The Intercept gets an audio recording of current House Minority Whip Steny Hoyer (D-MD) telling a candidate for Colorado's 6th U.S. House district to get out of the way of the party's more corporate choice for that seat. If you're still tempted to say "get people who can win" (and, ah, haven't considered how that worked out in 2016), remember that the party gives a leg up in endorsements and fundraising to their preferred hacks, and then uses this "success" in endorsements and fundraising to justify more help! But if these hand-picked candidates are so great, why not let the primary voters choose them? Because no one snatches defeat from the jaws of victory like a Democrat, that's why.
What's worse? That Mick Mulvaney came out and said if you gave to his House campaigns, he'd talk to you, and if you didn't, he wouldn't? Or that he came out and told banksters that if they want to hamstring the agency he now (nominally) leads, the Consumer Financial Protection Bureau, they should give more money to Congressfolk? I kid, of course -- there is actually no point in trying to decide which is the pile of dung the flies have found and which is the pile they haven't found yet. Here's a lesson for Democrats, though: Republicans didn't prevent people like Mick Mulvaney from running for Congressional seats in 2010, and they won back the House that year, and look how he's made so little go such a long way!
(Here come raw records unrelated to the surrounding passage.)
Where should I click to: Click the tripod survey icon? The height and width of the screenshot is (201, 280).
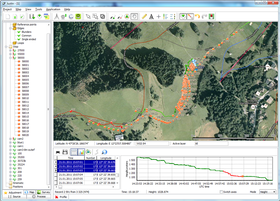(x=57, y=16)
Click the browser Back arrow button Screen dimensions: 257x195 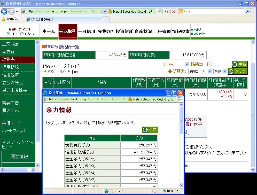click(4, 11)
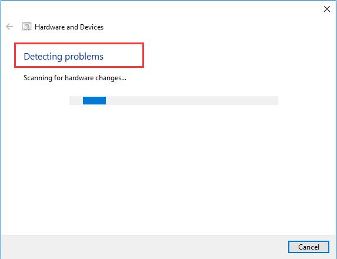Click the blank white area of the dialog body
The width and height of the screenshot is (337, 259).
(x=168, y=168)
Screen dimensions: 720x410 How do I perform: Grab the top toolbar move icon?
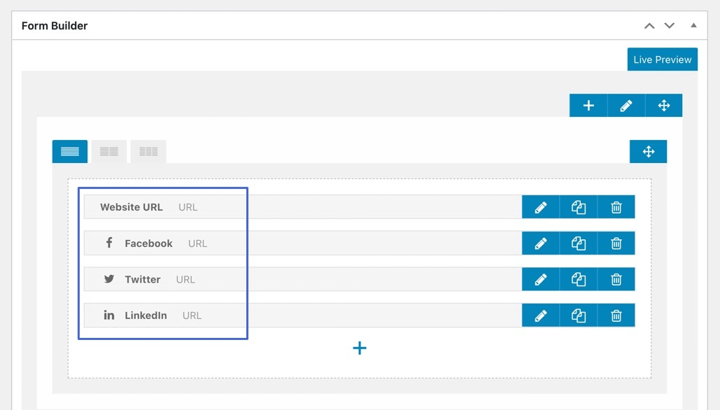(663, 105)
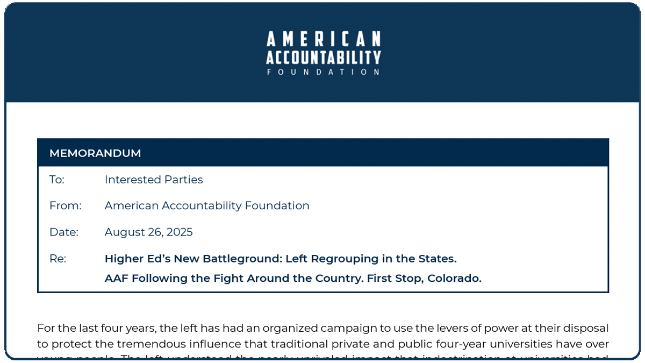The height and width of the screenshot is (363, 645).
Task: Click the "Higher Ed's New Battleground" subject line
Action: point(280,259)
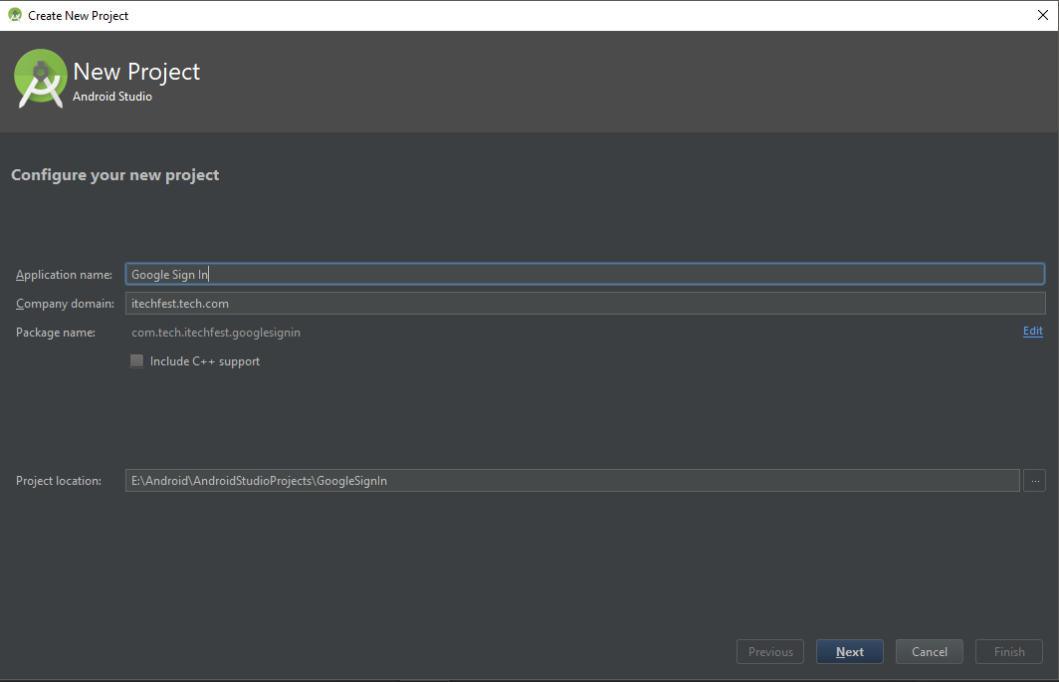Click the Configure your new project heading
The image size is (1059, 682).
click(x=114, y=174)
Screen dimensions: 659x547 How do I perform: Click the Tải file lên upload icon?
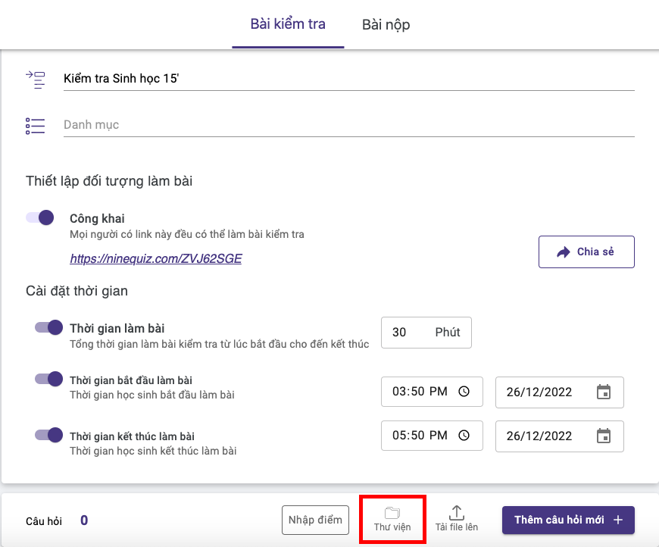(457, 513)
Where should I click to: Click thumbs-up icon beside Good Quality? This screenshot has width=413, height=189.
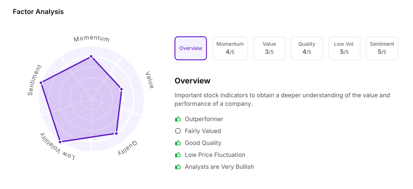[x=178, y=143]
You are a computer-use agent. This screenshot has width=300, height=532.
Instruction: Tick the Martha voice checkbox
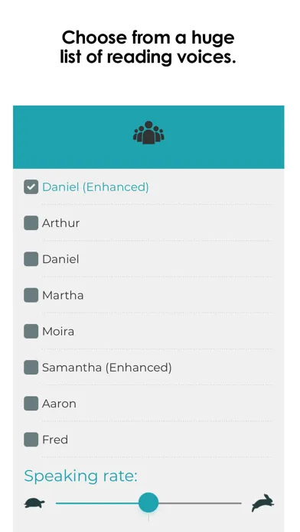(x=31, y=295)
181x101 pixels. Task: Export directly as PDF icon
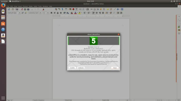pyautogui.click(x=22, y=9)
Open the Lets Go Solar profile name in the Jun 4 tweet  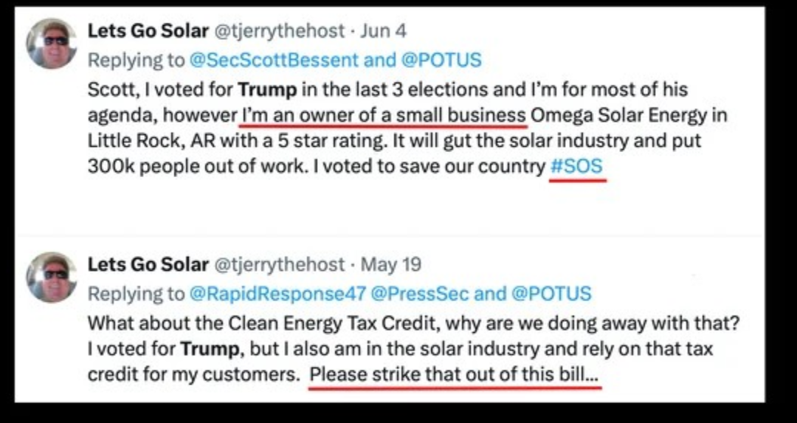point(148,31)
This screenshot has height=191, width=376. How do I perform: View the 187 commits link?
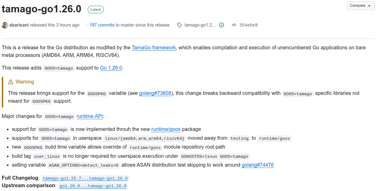click(102, 25)
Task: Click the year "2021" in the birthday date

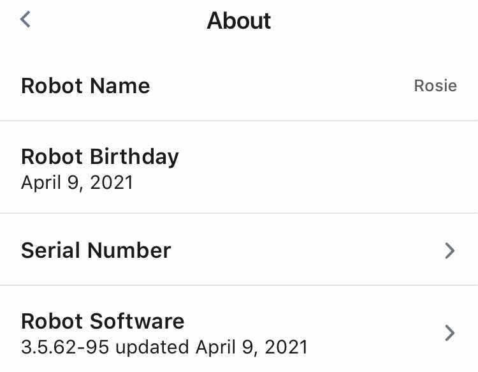Action: tap(112, 183)
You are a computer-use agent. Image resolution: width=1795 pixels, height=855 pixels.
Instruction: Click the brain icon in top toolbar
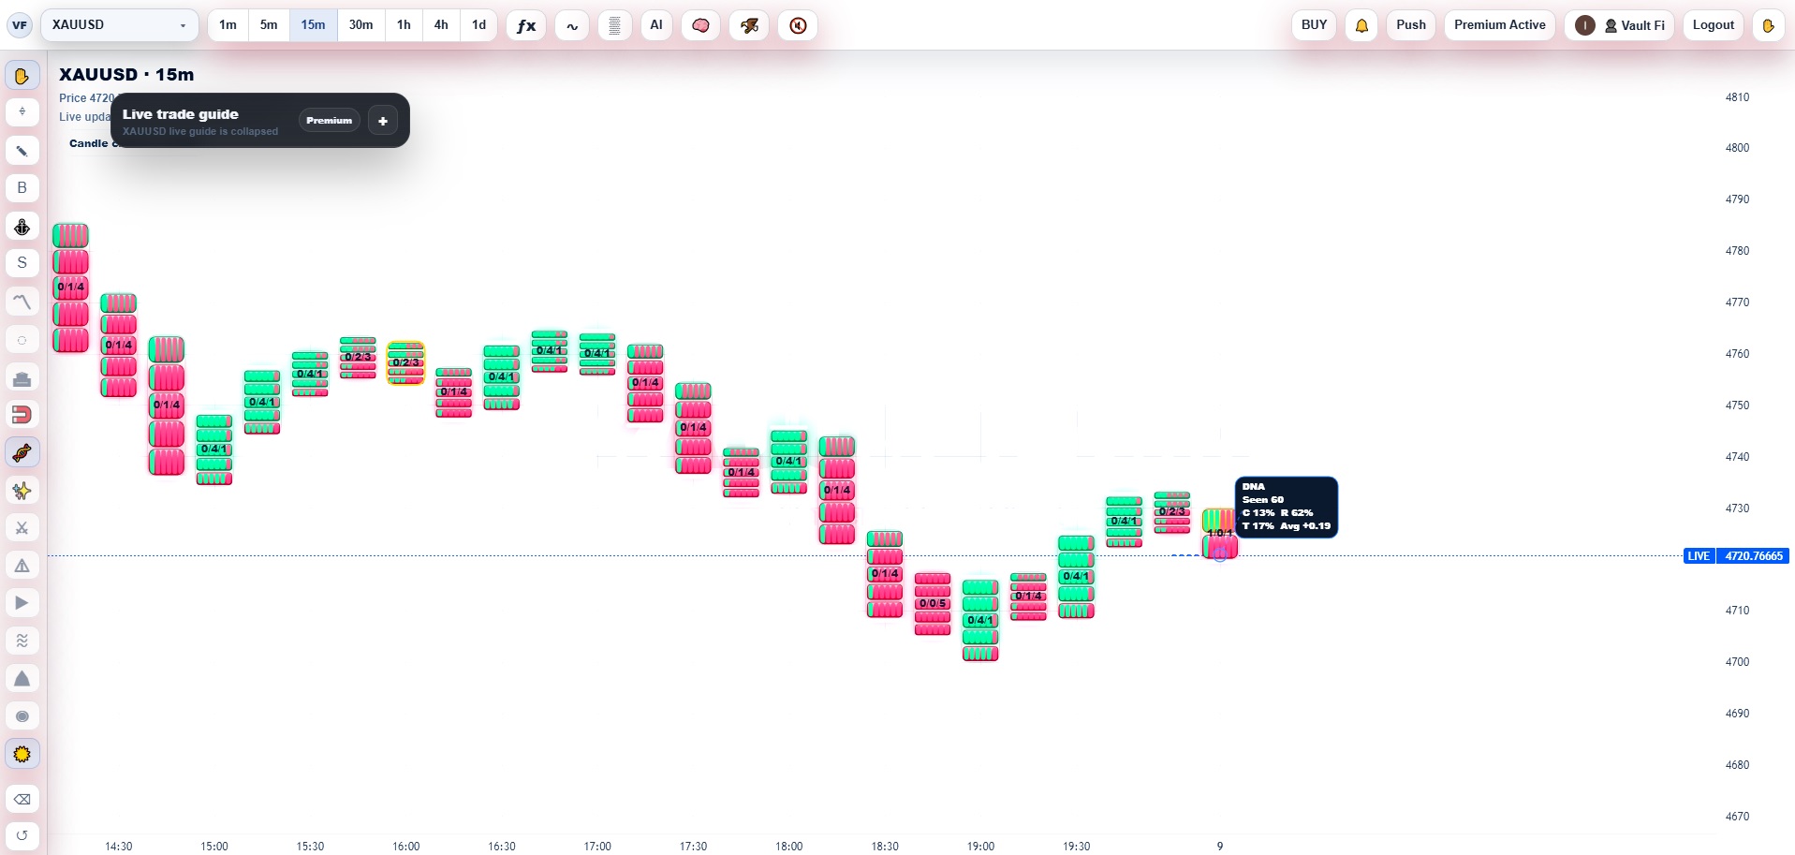(x=700, y=25)
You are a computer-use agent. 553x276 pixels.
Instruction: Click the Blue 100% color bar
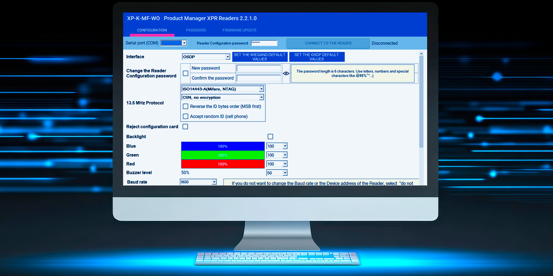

Ho hum, the six biggest banksters saved nearly $3.6 billion in taxes just last quarter, thanks to the massive Republican tax "reform." Also, "(b)ank executives have said the majority of the savings from the lower tax rates will be returned to shareholders in the form of higher dividends and stock buybacks," i.e., not job creation. Some enterprising Democrat should run ads like that famous Mitch McConnell ad from 1984 where hound dogs looked for his opponent, except these hound dogs would look for that supposed $4,000 boon everyone was supposed to get from corporate tax cuts. Then again, you know, Democrats.
Been hearing about the "massive fundraising advantage" Democrats allegedly have in the upcoming midterm elections? Well, don't believe the hype: NBC informs us that "(m)ajor national Republican and Democratic party groups" have spent over $48 million just on the seven Congressional special elections since January 2017, and Republican groups are outspending Democratic ones by a 3 to 1 margin. Getting a lot of bang for their buck, too, I see! Seriously, remember that when you hear that a candidate has raised x amount money, you have no idea what PAC or SuperPAC is going to inject y+z money into that race. Also, too, getting excited over who's raised what is horserace politics, and thus beneath your dignity as a citizen.
Finally, speaking of special elections, Republican Debbie Lesko won Tuesday night's special election in Arizona's 8th, but by a mere six points, in a district Republican Trent Franks had typically won by over 28 points in his races. I won't say, as one local Democrat consultant does, that a swing of 15 points here (the President won this district by 21) means a swing of 15 points everywhere, but I will say that Hiral Tipirneni's excellent showing means that Democrats can make a winning argument everywhere. Unless they bully all the liberals out of their Congressional primaries, that is.